Yeah I get the feeling that this is almost entirely hype based. AI is all the rage right now so this lets AMD do a press release that basically says see we're selling more AI related thingies. Yay. It's fine if you want to make money on AI but if that's your goal you probably need to convince more hyperscalers to fork over the big money for your data center GPUs. So far they're making some progress on that front, but a lot less than I think most of their investors were expecting.The NPU is weaker, but supposedly far more efficient for the imagined use case. The idea is that an integrated NPU is able to perform a relative (basic) LLM/inference -related task more efficiently than the usual "APU" design of CPU + iGPU. On paper, sure, this checks out. In reality... I think there is little utility for the average consumer or business in the imagined scenario of accelerating compute for a small local model efficiently.
Why is it useless? Well, the tiny local models that could make sense would have to be highly-tailored for any real utility at a size that can fit (like an open 7B model or less). A story by the Economist last month covered this and explained (with survey data) that only a small number of workers use "AI" daily and that the vast majority of these users only use LLMs via cloud providers and as a glorified search / reference system. The tiny local models which fit within 4-16gb are terrible for this particular task - few are web-search/agent enabled, plus small models lack context and hallucinate more.
So the stated goal of power efficiency for a local model is all but pointless when the average model that might actually provide utility is larger than the device can realisticlaly run. Generally speaking, I think you are correct in that NPUs are wasted silicon. This funcitionality would make more sense baked into a power-hungry iGPU on all of these processors - even if that scenario means less efficiency for the rare user that actually needs the NPU functionality. At least the silicon would be more likely to be utilized in that scenario.
If they really wanted to ramp up AI use for local models on desktops and laptops, what they really need to do IMO is develop a new memory interface connecting to both the CPU and discrete GPU that allows for a unified memory architecture. So your 5090 would come with zero memory and would just use whatever system ram you have. That might be 16GB for a budget system or it might be 256GB for a high end system. THAT would allow running local LLM models big enough to actually be good even on lower performance GPUs. The performance of your GPU would basically determine how fast you got your result while the amount of memory would determine which model you could run and those 2 things would be unrelated to each other. I don't really see a situation where an NPU is relevant for an AI model big enough to give good results. Can it run copilot? Probably. Is Copilot worth using? Not from what I've noticed.Err, why not use the NPU for other ML stuff? Why are we discussing LLMs here? Running an LLM on an NPU is kinda dumb for all the reasons that you explained so well. So why even consider it.

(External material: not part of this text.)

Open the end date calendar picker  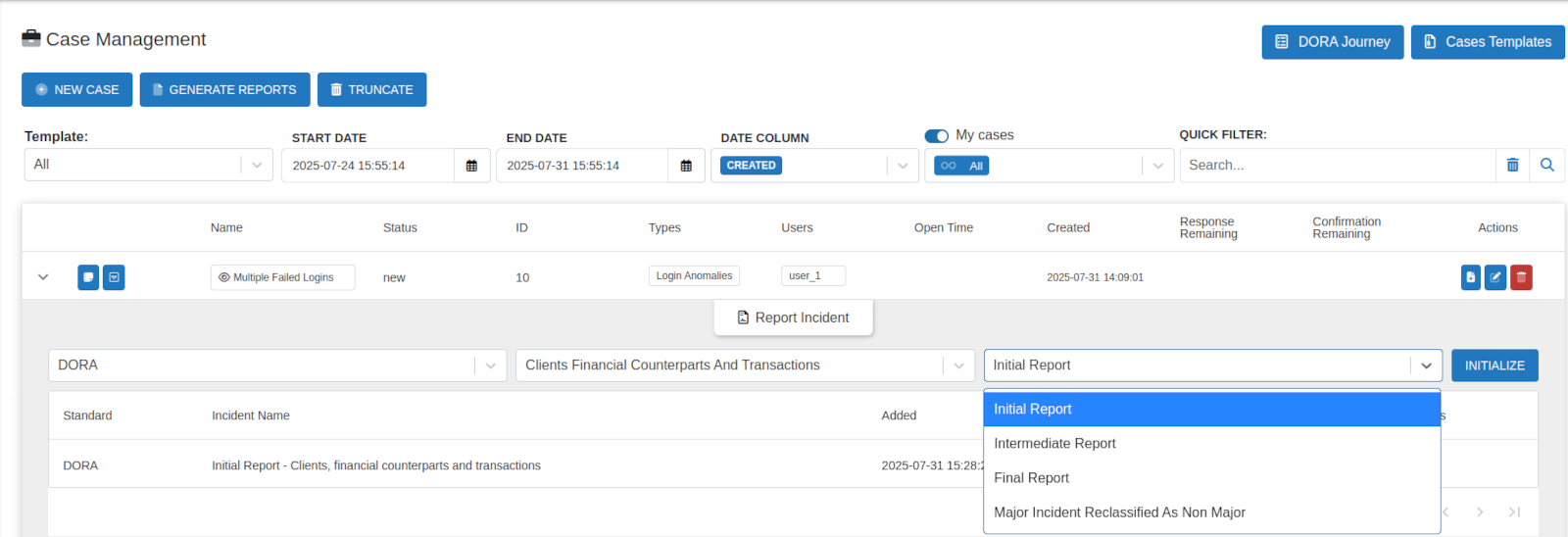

Yeah if they tweak things so that the NPU and GPU can work together then I can see an NPU being a value add. But not if it's either or. And yeah Apple is kind of the proof of concept. If they can do it then obviously it can be done. That would open up options for better customization of PCs, especially desktops where it's easier to mix and match parts. A gamer might want a 5090 and only bother with 32GB of system memory. Someone wanting to play around with AI on a shoestring budget might opt for a 5070 but spring for 128GB of unified memory allowing them to make use of larger models even if performance was a bit lower.That's literally what Apple did. And MLX will split up tasks between GPU and NPU depending on which is more suitable or use both. NPUs are still more efficient at those kinds of things computationally, they just generally don't have the memory bandwidth that the GPU has. Fix that bandwidth problem, and the NPU will be pretty clearly better. Apple CPUs are dual channel for the base, 4x for Pro, 8x for Max, and 16x for Ultra with all cores having equal access. That's why they have the option to use the NPU for DLSS, since the GPU just passes it a pointer, and the NPU just passes one back. No need to copy over a PCI bus.
There's 2 problems with Copilot IMO.I've yet to meet someone who actually wants a Copilot+ system. Like, I guess in theory they must exist somewhere. But I haven't seen one in person.